Exactly. Any hobbyist who would consider this approach (PC104, RPi, or other cosmic embedded SBC) is most likely not interested in S-100. It is an inherently self-defeating strategy and it misses the point of being a S-100 hobbyist entirely!

Just go buy a Walmart PC since it would cost less and work better! Thanks and have a nice day!

Andrew Lynch

 

[eeguru]

The DP8422A DRAM board should be able to get to 128MB at least. Each DP8422A can access up to 64MB and if using a 72 pin SIMM. The DP8422A directly supports up to 4Mb DRAM chips so we would have to find the right SIMMs with compatible RAS/CAS lines. The nice thing about the 64MB 72 pin SIMMs is they are a more or less fixed standard package of traditional DRAMs. They don't use any of the synchronous state machine logic that were introduced with SDRAM (PC-100 and later 168 pin DIMMs). I am thinking a mezzanine with 4 DP8422A DRAM controllers and 4 64MB SIMMs is within reasonable possibility. It can also be done with 100% PTH parts and 5V compatibility.

I strongly suggest studying this interface design. It is designed to support burst access so you may be able to simplify it some always terminating the current cycle on each access. However fully understand it before attempting a layout.

Frankly, it adds a lot of complexity not to mention a whole suite of voltage compatibility issues with SDRAM and the FPGAs themselves and are sensitive to PCB trace issues (matched impedances and other issues). Almost certainly they would require expensive 4 layer PCBs.

Apparently you didn't even look at my board design above. All untrue.

We have to keep the end customer (the hobbyist) in mind when making the design choices and accept there are inherent limitations by staying in this genre.
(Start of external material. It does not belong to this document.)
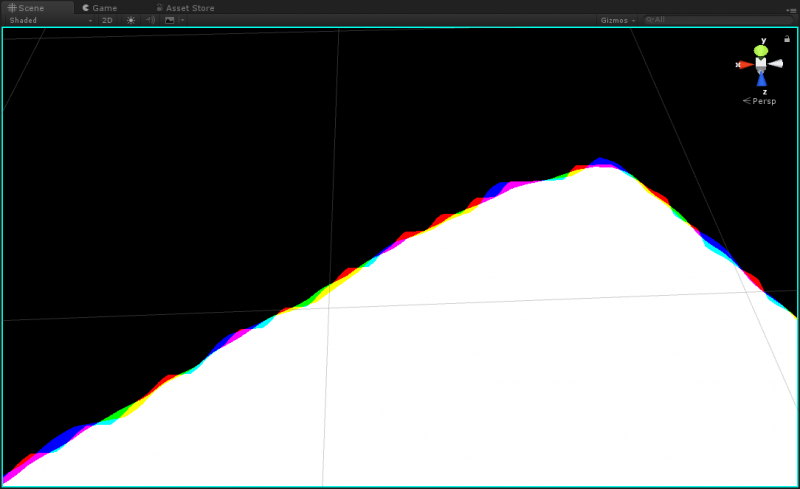Toggle scene audio with the speaker icon
This screenshot has width=800, height=489.
[150, 20]
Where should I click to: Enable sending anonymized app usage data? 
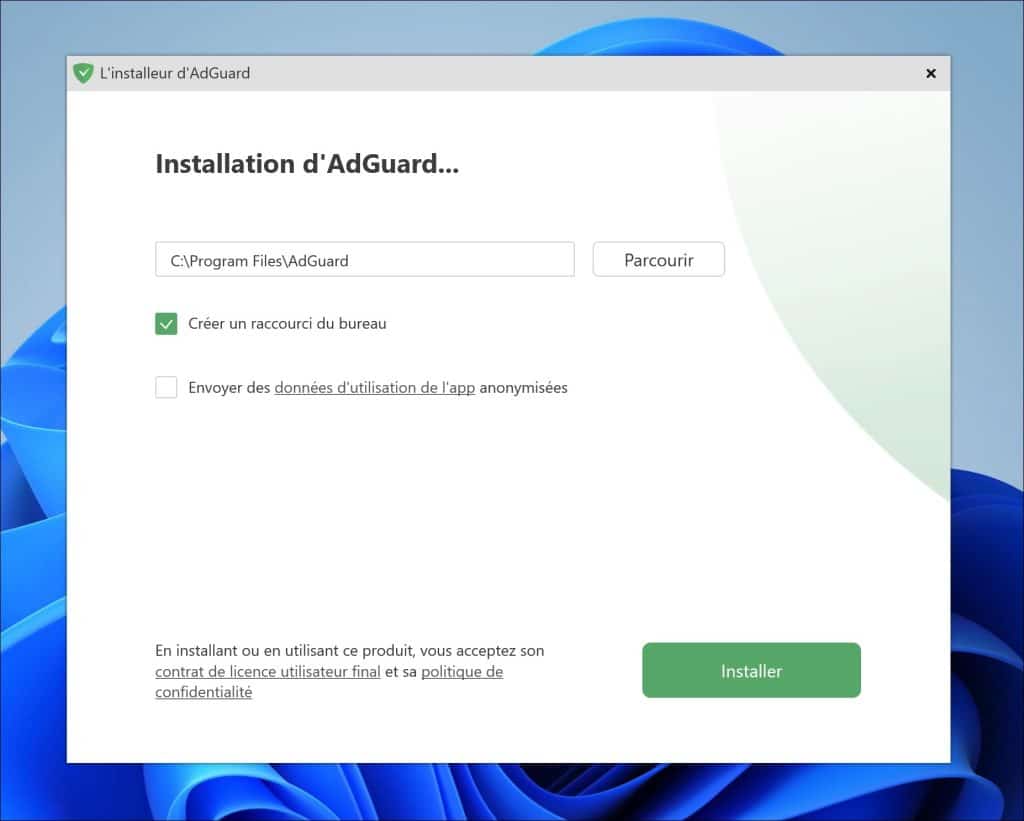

What is the point of making a memory board that hobbyists can't or won't build themselves? We will be stuck with boards that cannot generate enough demand to warrant even going to "production".

I'm not suggesting a hobbyist build a FPGA board. I suggest kickstarting a project for a generic FPGA boards with plenty of SDRAM (up to 64MB), 5V tolerant, and pinned in such a way that you could use them as a mezzanine module to add more ram to old designs. N8VEM and the S100 project already have 4MB per card SRAM board. Add a couple of those to a system and you can run Linux just fine. A question was posed how do we add 2GB to a 16 MHz 80386? I proposed programmable logic as really the only solution to get anywhere close. If you read the link above you'll see even the DP8422A design uses PLDs.

 

[monahan_z]

eeguru, I am now at the point that for the 16-32 Meg range I may as well stick with Pseudo-Static RAM chips. They are dirt cheap and if the data sheet is close to reality, simple to plop down. For flexibility I would have made (or buy) small SMT adaptors with pins (stamp size). This way for those who don't have steady hands they can have them soldered by outfits that do this and it would allow one to easily flip RAM from board (prototypes etc) to board. The trick will be for Andrew to squeezing as many as possible on a two layer S-100 board.

It's when you go to higher capacities that DRAM really starts to look attractive. Even 32 Meg using a DP8420 type setup seems to me marginal for the effort involved. Andrew’s 72 pin SIMMS and DP8422A at 128 MB starts to look attractive.

Question is there anything out there (controller) using 72 pin SIMM's that could get us to 256 or 512 MB on a single S-100 board other than essentially multiple DP8422's?